When you make a habit of asking yourself, “is this thought helping me to move forward or is it holding me back”, you start to realise what is happening, you start to weaken and break down the neural pathway governing that thought/reaction and start building a new neural pathway for that given stimulus. You take back control of your own mind. You regain the ability to actually choose your own reaction rather than leaving it on autopilot with a bad neural pathway.
Now from a martial arts/self defence point of view, this is actually huge. You can more easily avoid confrontations or even fights simply by choosing your reaction rather than reacting on autopilot! Kevin O’Hagan summed this up very humorously at one of his seminars. He said (and I paraphrase):
“You’re walking along minding your own business, when somebody calls out, ‘hey Kevin, you’re a f**king wanker’. You have a choice. You can either get angry and challenge them, ‘who the f**k you calling a wanker’, or you can just ask them, ‘how the f**k did you know that’ and walk on”.
OK, that’s a bit tongue in cheek, but it does make the point very well. Giving in to conditioned responses of pride and ego can get you into fights. Even if you win, you could still get hurt and into trouble with the law. It effects how people around you see you and your reputation.

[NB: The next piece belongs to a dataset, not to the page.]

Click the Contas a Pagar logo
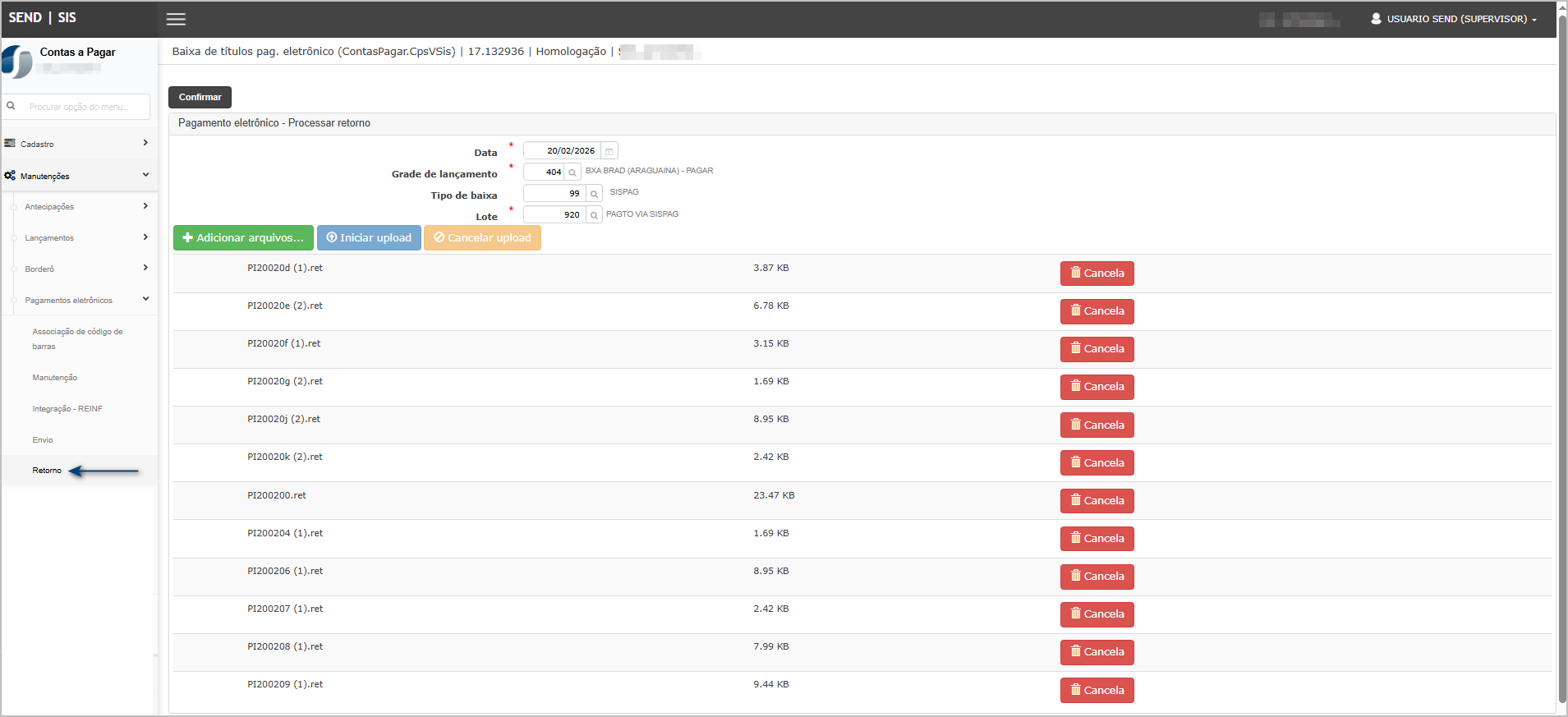1568x717 pixels. coord(17,62)
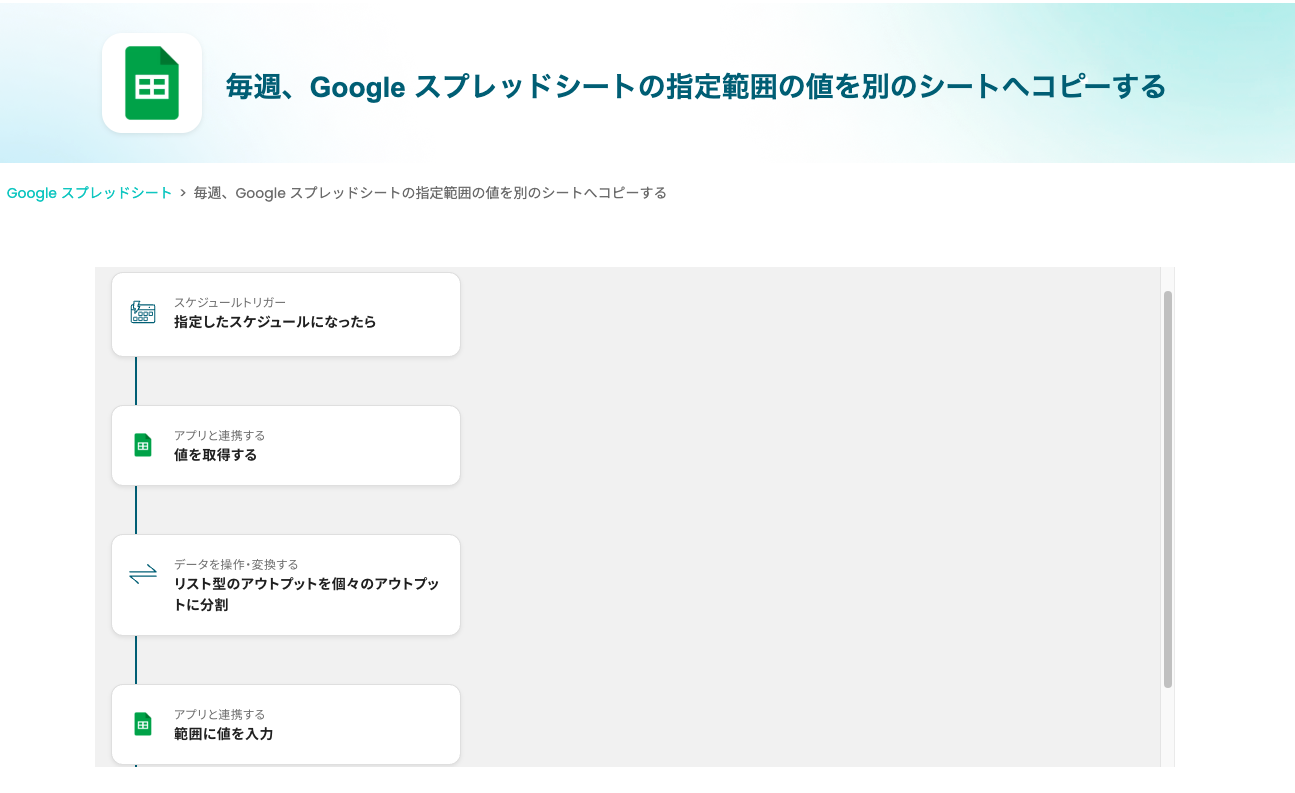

Having the ability to actually chose your response rather than reacting with a conditioned response (neural pathway) gives you options. Do you get into a fight, do you walk/run away, do you set them up for a pre-emptive strike, is there an escape route you hadn’t noticed before, if they’re dangerous and you are unable to escape is there something you can use as a weapon, is there anybody you can ask for help, is there another route you take to avoid dodgy looking characters, are your actions compliant with the law, etc.
It’s often said that the mind is the most important part of your body in self defence. But how often do you actually train your mind, just your mind? You mind will be trained as a side effect of your physical training, but this is a great exercise to actually train your mind properly so that it can help you react appropriately, rather than having it get your into deeper trouble.